Es la segunda vez que intentamos llegar a la exposición. La primera, una semana atrás, Betty Adler abortó la misión cuando el carro en el que íbamos se hallaba a un par de cuadras de la Plaza de Armas.
Pero hoy martes, pese al frío y la garúa que amenaza con cubrir más que las calles, no hubo vacilación alguna.
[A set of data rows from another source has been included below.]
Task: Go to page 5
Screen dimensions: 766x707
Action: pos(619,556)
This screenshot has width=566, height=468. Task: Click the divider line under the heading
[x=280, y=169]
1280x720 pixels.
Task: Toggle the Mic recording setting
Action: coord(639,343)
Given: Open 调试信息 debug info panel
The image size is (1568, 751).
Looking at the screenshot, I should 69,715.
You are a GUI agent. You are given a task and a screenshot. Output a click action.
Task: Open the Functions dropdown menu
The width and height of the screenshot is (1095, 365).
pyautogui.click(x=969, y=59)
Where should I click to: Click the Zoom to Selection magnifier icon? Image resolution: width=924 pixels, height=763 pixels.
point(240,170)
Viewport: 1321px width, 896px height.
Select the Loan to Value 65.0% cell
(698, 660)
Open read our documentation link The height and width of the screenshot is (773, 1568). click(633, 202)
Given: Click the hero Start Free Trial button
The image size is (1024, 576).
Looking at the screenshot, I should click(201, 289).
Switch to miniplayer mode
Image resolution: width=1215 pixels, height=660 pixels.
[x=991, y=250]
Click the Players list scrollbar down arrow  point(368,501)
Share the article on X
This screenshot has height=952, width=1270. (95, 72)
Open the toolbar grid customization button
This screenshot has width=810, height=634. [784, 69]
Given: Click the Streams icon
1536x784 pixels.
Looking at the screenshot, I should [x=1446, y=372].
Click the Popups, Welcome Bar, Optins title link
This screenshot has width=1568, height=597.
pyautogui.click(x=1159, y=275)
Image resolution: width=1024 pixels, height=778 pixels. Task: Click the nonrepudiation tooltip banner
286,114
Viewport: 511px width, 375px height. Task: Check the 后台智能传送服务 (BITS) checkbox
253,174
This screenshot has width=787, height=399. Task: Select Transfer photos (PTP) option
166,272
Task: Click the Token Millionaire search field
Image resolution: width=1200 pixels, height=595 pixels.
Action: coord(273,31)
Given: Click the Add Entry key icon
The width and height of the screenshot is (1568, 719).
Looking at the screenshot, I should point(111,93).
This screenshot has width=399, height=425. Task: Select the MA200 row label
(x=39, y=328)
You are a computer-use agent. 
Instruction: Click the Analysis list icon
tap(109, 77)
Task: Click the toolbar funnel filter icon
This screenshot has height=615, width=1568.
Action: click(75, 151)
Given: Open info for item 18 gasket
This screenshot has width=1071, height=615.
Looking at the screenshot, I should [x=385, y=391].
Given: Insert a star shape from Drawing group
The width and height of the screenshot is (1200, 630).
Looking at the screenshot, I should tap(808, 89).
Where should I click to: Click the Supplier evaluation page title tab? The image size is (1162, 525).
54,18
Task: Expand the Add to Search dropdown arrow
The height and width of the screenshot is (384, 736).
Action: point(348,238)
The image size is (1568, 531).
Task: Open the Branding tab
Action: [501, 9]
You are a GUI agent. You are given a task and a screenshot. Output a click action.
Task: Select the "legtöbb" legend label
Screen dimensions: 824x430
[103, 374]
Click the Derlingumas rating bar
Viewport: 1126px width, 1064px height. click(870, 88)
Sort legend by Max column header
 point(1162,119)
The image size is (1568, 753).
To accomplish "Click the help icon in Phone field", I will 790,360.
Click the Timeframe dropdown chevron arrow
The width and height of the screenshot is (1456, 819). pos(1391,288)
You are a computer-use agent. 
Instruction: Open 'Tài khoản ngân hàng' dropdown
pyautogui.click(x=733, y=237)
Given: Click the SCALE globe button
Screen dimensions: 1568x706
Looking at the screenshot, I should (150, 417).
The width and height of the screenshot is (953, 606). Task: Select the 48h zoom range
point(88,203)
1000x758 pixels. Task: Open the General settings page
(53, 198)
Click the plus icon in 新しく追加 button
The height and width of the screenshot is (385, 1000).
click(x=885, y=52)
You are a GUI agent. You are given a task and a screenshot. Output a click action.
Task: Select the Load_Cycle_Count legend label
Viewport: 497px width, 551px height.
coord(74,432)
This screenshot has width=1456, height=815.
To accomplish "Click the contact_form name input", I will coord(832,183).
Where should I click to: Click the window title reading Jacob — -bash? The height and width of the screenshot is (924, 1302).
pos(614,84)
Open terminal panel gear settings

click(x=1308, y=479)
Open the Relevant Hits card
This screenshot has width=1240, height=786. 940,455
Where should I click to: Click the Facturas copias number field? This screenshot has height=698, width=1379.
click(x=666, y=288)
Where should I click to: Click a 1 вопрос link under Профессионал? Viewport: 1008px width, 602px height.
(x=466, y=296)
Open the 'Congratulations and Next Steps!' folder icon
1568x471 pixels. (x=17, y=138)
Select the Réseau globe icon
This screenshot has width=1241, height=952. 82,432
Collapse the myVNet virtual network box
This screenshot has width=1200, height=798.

Ya en La Casa de la Literatura, Betty apresura el paso para llegar hasta la gigantografía de Lucho Hernández que han colocado al fondo de la antigua ex estación de Desamparados. Desde lo alto, Lucho sonríe con su impecable polito blanco, ese que resaltaba sus bíceps y pectorales marcados al mango. Sonríen también sus largas patillas y sus cejas guesas y oscuras. Betty mira la foto en silencio; recuerda haber sido ella quien la tomó y alza los brazos como quien espera recibir un abrazo. “Ay, Lucho, por qué fuiste tanto”, susurra.
—¿Qué es Lucho para ti ahora, Betty?
Muchas veces, cuando tengo cosas que me pueden hacer un poco de daño, cuando la vida se me torna difícil, pienso que ya podría irme de este mundo, porque estuve con Lucho. Ese milagro, esa bendición, la he tenido. Entonces pienso: “Betty, valió la pena y te puedes ir en cualquier momento”.